Le nouveau disque de Tortoise nous replonge de nombreuses années en arrière quand, entre 1994 et 1998, le groupe de Chicago sortait 3 disques aussi phénoménaux que fondamentaux (Tortoise en 1994, Millions Now Living Will Never Die en 1996 et TNT, leur chef d’œuvre en 1998).
En trois disques, en pleine mode grunge, ils participent à la naissance du post-rock, redéfinissent une autre façon de faire une musique purement instrumentale, de faire sonner les guitares, d’utiliser leurs textures, de mélanger Krautrock, dub, noise, jazz, ambient et électronique britannique. Une musique dingue, cérébrale mais ouverte à tous, immersive.
Le reste sera moins (Standards en 2001, The Catastrophist en 2016), voire beaucoup moins (It's All Around You en 2004 ou Beacons of Ancestorship en 2009) intéressant.

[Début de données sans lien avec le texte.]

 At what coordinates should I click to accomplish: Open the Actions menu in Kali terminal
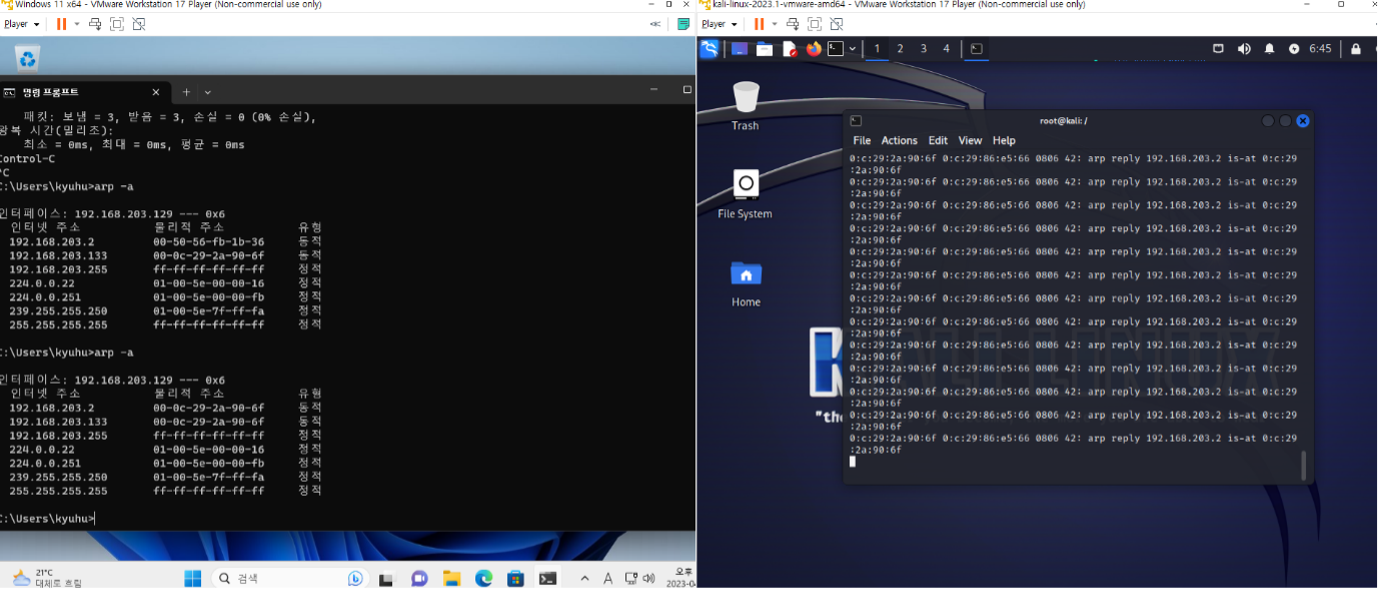pyautogui.click(x=899, y=141)
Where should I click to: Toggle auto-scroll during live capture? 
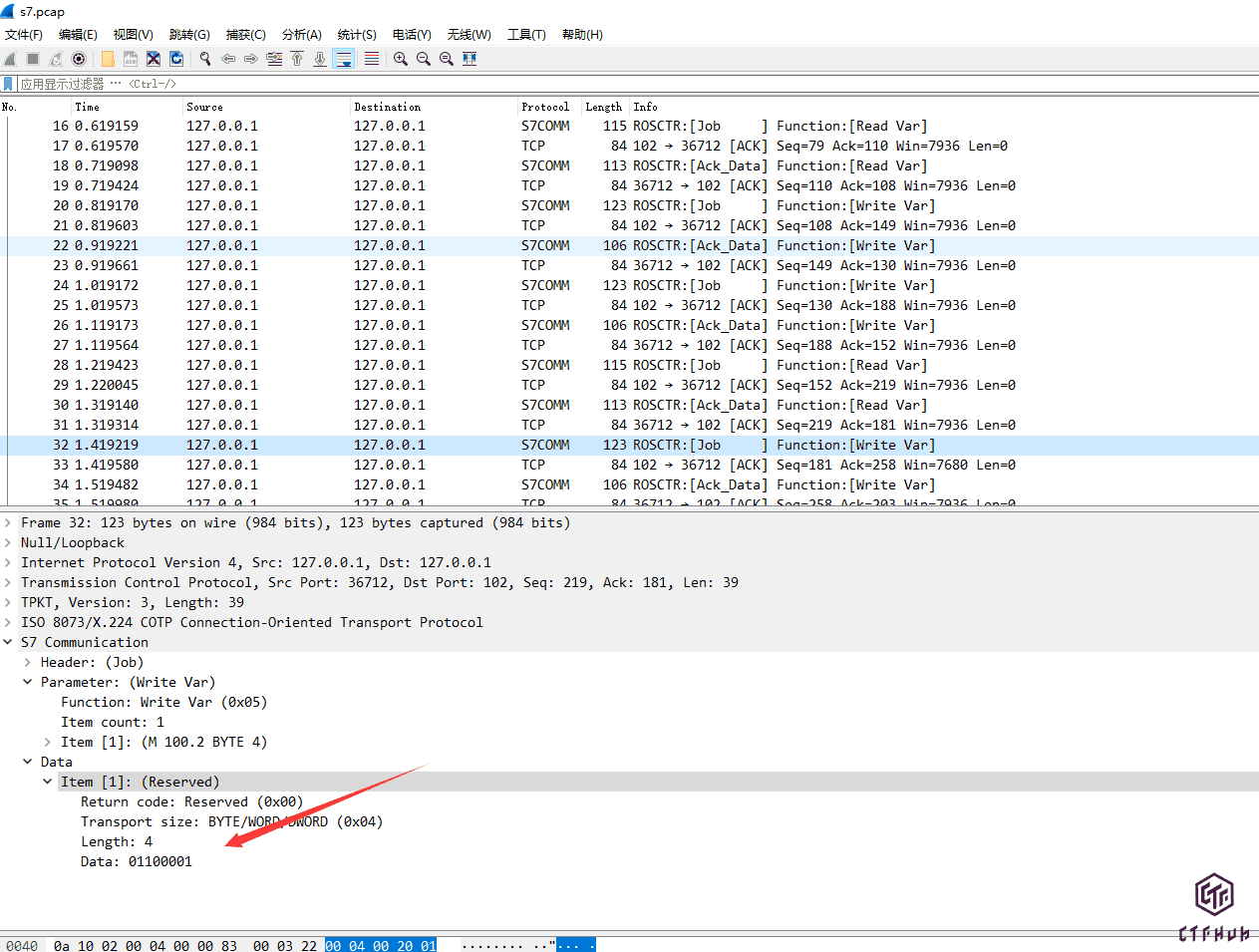(x=344, y=59)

Point de révolution dans ce Touch, mais une recette bien (trop peut-être) huilée. Pas de révolution mais une évolution, le groupe a quitté le label Thrill Jockey (alors que les deux étaient intrinsèquement liés) mais reste à Chicago pour rejoindre l’excellent label International Anthem. La formation continue de s’appuyer sur les individualités de chacun : John McEntire, Jeff Parker, Doug McCombs, John Herndon, Dan Bitney séparés géographiquement (entre Chicago, Los Angeles et Portland) mais réunis dans l’acte créatif, enregistrant à distance ou ponctuellement, lorsque Tortoise avait les moyens de se réunir.
On retrouvera ce mélange, cette hybridation des styles, le travail sur les textures et les carrures, la fluidité, la précision. Le groupe fabrique des archipels, des grappes, des boucles de lignes mélodiques ou rythmiques, l’évolution structurelles est constante, rappelant les musiques répétitives. Il est pointilliste dans l’utilisation des riffs, on portera son attention sur ce bouillonnement, sur ce fourmillement presque, sur ces touches de timbres ou de rythmes comme des touches de couleurs.
Touch n’est pas forcément le disque le plus abouti de Tortoise même s'il recèle de beaux moments ("Layered Presence", "Works and Days", "A Title Comes", "Oganesson"). Mais c’est peut-être dans les nombreux remixes justement de "Oganesson" (ne jamais sous-estimer les remix chez Tortoise !) et dans les différentes variations qu’ils proposent que l’on trouvera le meilleur de ce que peut proposer le groupe en 2025.